### SOURCE EXTRACT:
=-=-=

Getting started
To get started with the basics of communication with the Karbon units, the Karbon command line utility can be downloaded for Linux and Windows systems.
This utility will allow you to work the the Karbon Microcontroller which is responsible for the native CAN Bus functionality on the unit. No additional drivers need to be installed to work with the native CAN bus on the system. Although additional python libraries will be needed if you wish to develop python scripts to utilize the native CAN Bus
Connectivity
For this tutorial there will be a K300 running Windows 10 IoT and a K300 running Ubuntu 20.04 with a cable connecting the two units via the CAN Bus port located on the side of the chassis.

The Karbon’s internal CAN device should be attached directly to a CAN Bus, but features no internal termination. Because of this, for proper operation, it may be required to implement an external termination resistor. This resistor should match the nominal impedance of the cable; typically 120Ω, which complies with ISO 11898.

=-=-=

### DATA PROVIDED:
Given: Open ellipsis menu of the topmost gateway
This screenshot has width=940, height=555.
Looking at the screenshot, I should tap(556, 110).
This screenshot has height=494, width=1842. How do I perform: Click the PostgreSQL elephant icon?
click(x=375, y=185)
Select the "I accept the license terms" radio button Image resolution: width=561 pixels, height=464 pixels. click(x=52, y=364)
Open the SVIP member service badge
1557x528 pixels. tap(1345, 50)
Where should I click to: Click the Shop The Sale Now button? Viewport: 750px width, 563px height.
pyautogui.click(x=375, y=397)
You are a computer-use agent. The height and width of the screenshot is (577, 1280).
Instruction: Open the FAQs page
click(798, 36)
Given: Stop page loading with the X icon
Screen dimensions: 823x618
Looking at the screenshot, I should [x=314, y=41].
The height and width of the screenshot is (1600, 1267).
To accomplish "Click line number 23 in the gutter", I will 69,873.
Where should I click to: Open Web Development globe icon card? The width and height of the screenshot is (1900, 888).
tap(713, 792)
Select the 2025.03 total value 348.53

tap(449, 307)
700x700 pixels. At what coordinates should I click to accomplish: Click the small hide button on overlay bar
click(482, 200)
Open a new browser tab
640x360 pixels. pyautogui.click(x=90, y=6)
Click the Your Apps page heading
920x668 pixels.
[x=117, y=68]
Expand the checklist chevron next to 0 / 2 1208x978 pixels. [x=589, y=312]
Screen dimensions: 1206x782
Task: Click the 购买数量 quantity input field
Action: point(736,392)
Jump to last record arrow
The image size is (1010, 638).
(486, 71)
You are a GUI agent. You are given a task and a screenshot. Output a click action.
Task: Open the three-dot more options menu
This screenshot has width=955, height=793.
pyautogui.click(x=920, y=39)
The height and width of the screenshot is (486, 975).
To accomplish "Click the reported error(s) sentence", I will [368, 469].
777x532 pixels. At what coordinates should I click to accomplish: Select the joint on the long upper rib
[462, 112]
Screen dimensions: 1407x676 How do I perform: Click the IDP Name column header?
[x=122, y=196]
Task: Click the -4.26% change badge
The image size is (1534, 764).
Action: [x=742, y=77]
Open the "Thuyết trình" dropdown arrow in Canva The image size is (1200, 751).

=-=-=

### WHAT YOU HAVE TO DO:
Answer these questions from the Karbon CAN Bus text:
1. What component on the unit handles the native CAN Bus functionality?
2. Which operating systems do the two K300 units run in the tutorial?
3. What resistor value is typical for external termination?
The data plays no part in this exercise.

### IN RESPONSE:
1. The Karbon Microcontroller.
2. Windows 10 IoT and Ubuntu 20.04.
3. 120Ω.